___ Source excerpt ___

Stone, Steel or, Synthetic burr differences in flour mills?

Profile picture for user Sid Post

I'm looking at flour mills again and reconsidering my options.

What effect does the burr type have on the flour?  I'm looking at a Natural Stone burr mill out of Austria versus a Grainmaker and various synthetic mills with the KoMo MIO at an attractive price-point.

I think the steel burrs have an advantage with hard wheats though, stone mills can be tweaked to work with those ancient grains.  Steel burrs also seem to have an advantage with oily seeds and legumes like peanuts and sesame seeds.  How about grinding corn for cornmeal?  I'm thinking steel burrs are probably the better option for me but, I keep coming back to natural stone burrs.  Is heat a bigger problem with any of them or, is it really just a capacity and throughput issue?

What burr type do you favor and why?  Any particular mill that works better for you than previous ones?  I'm looking to stay under ~$600 though cheaper is better but, I'm also willing to save up longer for something above this price range.  Ideally, it won't weigh so much it is impractical to store, set up and, put away for smaller amounts of flour for smaller batches of bread, rolls or, muffins.

Things I'm initially looking for

  • soft winter wheat flour I can't seem to get where I live (like White Lilly) or at least for a reasonable price
  • fresh-milled corn for various uses with better cornbread and muffins being desired
  • other things TBD like chickpea flour and similar are pretty far off in the horizon as is peanut butter

Sid,  first,  I have never ground corn, or any oily grain, so can't help you there,  On the other hand, I own, or have owned ,  many of the different mills  ( in my defense I bought them used ).

There are a few that offer both stone and steel burrs for the same machine.  Retsel  ( which I have  ) does offer both, and there are few others, though I can't recall the names right now.  Retsel gets a bad rap for customer service, and can be extremely expensive when new.

I have had a few steel burr machines, in general, they do not grind as fine a flour as a stone mill, since often we set the stones to kiss each other, and normally you don't want that with steel burrs.https://www.sciencedirect.com/science/article/abs/pii/0032591093027697   If you are going to want to grind an oily grain, that rules out most stone mills.

As to stone mills,  I have the Komo, the Lee Household, the All Grain, and the Retsel.  Of those, the Lee has the best engineering  ( other that the universal motor, which can be a deal breaker on a used model ) but the new model is over your price range.   The Komo does a nice job, though frankly,  I don't see much difference with most of the horizontal stone mills - they all have one fixed stone, one rotating stone, and a method to adjust the separation between the two.  Some stones have deep grooves, others have more shallow grooves,  but in practice, to me, if you want finer grain, you need a mill that has a fairly precise method to adjust the gap between the stones.  Also,  it helps if the mill has a method to keep the stones exactly parallel to each other.

___ Extracted data ___

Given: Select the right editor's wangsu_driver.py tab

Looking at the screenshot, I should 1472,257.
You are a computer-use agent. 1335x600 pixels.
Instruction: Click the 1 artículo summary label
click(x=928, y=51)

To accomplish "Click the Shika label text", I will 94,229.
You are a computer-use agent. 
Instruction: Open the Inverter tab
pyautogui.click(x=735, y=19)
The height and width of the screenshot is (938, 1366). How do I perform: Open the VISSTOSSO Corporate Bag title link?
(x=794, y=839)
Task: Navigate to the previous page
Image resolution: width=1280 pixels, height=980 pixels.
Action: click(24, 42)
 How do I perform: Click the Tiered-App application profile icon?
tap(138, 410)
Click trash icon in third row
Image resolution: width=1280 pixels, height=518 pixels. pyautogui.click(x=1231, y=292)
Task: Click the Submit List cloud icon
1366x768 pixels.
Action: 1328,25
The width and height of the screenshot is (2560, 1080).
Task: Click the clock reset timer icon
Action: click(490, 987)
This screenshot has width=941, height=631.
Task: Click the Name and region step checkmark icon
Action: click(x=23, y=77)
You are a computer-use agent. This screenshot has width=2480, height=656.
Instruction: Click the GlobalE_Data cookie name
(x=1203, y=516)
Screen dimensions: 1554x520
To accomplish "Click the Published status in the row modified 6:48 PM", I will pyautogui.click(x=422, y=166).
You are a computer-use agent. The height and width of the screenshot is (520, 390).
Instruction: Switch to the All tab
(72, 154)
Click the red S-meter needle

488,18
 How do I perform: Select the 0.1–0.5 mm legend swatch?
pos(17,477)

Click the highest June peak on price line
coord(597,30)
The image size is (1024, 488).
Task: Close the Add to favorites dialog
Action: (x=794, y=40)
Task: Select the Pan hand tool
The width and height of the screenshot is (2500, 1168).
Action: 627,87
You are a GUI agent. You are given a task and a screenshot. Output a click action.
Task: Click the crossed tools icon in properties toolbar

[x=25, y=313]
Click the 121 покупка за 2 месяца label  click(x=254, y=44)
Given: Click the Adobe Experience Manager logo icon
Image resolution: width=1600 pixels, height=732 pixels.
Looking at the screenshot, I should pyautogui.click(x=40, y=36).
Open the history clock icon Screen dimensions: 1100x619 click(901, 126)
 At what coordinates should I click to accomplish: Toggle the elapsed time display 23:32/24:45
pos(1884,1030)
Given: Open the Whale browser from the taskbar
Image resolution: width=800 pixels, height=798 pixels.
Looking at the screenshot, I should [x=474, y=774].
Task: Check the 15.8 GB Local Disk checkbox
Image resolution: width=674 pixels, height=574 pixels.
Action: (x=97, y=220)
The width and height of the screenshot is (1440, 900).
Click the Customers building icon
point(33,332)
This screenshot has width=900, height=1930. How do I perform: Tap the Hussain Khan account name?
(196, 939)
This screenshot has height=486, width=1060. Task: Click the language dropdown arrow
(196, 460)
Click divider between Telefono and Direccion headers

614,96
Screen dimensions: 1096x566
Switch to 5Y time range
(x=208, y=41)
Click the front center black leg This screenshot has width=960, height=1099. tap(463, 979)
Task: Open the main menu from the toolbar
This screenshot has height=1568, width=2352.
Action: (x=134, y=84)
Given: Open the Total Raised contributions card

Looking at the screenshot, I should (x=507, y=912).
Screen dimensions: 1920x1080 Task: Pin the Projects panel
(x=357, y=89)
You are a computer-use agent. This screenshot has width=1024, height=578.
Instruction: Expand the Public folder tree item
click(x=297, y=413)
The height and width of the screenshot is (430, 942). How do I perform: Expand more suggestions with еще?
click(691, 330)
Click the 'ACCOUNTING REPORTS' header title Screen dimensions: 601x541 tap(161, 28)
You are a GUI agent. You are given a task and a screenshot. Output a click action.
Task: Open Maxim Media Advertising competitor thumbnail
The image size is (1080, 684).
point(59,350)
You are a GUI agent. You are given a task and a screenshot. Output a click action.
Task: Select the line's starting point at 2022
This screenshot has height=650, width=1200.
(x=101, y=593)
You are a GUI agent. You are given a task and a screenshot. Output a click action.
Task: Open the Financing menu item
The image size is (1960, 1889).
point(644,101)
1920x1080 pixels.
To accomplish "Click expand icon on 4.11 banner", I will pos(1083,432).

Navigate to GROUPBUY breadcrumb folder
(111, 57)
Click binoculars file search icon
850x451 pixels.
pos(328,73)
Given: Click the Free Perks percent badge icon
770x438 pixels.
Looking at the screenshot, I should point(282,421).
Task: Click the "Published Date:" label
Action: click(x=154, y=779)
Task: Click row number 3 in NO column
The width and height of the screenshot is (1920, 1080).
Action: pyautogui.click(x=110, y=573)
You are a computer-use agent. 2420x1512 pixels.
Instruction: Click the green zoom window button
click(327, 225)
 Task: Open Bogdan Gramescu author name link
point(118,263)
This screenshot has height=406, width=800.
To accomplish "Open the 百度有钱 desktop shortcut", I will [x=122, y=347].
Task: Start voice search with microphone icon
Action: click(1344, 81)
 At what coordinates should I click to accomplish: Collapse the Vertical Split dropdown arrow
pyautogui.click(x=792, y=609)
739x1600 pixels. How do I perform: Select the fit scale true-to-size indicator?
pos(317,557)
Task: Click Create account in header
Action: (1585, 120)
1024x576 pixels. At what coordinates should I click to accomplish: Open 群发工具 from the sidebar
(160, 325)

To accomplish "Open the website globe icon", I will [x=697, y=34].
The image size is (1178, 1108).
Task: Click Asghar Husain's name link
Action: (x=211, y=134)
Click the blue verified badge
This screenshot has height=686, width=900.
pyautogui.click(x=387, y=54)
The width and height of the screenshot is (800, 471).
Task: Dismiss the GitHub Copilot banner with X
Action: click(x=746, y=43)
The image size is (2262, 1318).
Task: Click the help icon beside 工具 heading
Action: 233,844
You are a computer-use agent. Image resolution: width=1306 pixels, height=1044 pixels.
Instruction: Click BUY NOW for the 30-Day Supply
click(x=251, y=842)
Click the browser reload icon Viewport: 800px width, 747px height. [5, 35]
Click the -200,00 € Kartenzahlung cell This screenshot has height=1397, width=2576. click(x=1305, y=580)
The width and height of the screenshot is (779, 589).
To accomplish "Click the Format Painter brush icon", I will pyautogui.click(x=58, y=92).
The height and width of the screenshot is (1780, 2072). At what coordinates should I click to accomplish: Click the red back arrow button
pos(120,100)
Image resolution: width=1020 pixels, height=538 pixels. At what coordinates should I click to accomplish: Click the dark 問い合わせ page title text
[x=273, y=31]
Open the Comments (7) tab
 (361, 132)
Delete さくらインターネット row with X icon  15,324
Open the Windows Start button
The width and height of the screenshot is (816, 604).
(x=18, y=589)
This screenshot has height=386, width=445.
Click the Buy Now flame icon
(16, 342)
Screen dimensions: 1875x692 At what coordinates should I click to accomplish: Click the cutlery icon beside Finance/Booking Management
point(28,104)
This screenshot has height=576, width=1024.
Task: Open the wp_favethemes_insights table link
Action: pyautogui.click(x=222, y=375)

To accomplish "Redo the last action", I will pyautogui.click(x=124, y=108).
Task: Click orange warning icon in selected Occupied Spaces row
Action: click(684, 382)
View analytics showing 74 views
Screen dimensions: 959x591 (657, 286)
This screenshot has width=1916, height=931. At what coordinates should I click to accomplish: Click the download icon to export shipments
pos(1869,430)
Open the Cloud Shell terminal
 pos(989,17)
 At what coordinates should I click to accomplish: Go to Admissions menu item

___

__Objective A__
Reproduce the passage from the flour mill discussion above word for word, starting at "Sid,  first,  I" and ending at "most stone mills.".
__Objective B__
Carry on the flour mill discussion from the point where it stops.

__Written reply A__
Sid,  first,  I have never ground corn, or any oily grain, so can't help you there,  On the other hand, I own, or have owned ,  many of the different mills  ( in my defense I bought them used ).

There are a few that offer both stone and steel burrs for the same machine.  Retsel  ( which I have  ) does offer both, and there are few others, though I can't recall the names right now.  Retsel gets a bad rap for customer service, and can be extremely expensive when new.

I have had a few steel burr machines, in general, they do not grind as fine a flour as a stone mill, since often we set the stones to kiss each other, and normally you don't want that with steel burrs.https://www.sciencedirect.com/science/article/abs/pii/0032591093027697   If you are going to want to grind an oily grain, that rules out most stone mills.

__Written reply B__
I have never bought into the argument that natural stones are better than artificial stones, and the stones that i have look fairly different , though produce similar results.  

While heat could be a issue, it is something you could work around if you were concerned, though most of what I have read is that the flour that comes out of most mills is not so hot that it damaged the flour ( though I don't think there is any way to measure the temp of the flour while in the milling chamber ). 

Unless you get an impact mill, like the classic Nutrimill, most mills will be either bulky, heavy, or both.  The better ones have heavy duty motors, which makes them weigh a fair amount, though not so heavy that you can't lift it. 

Of the current stock, my two favorites are the Lee and the Retsel.  The Lee has an extremely well designed mechanism to grind the flour - it does not use two stones, there is just one stone, and in effect, a screen at the back and the narrower you set the screen ,  the finer the output,  However, the feed mechanism is based on a fairly narrow range of sizes of berries, so it would probably be the least flexible for other uses.  The Retsel has some good features in that it uses gear reduction to reduce the speed of the stones  ( all the others that have stones spin them many times faster ) but the one I have is extremely heavy, you would not want to take it out of a cabinet, put in on a counter, and return it each time you use it.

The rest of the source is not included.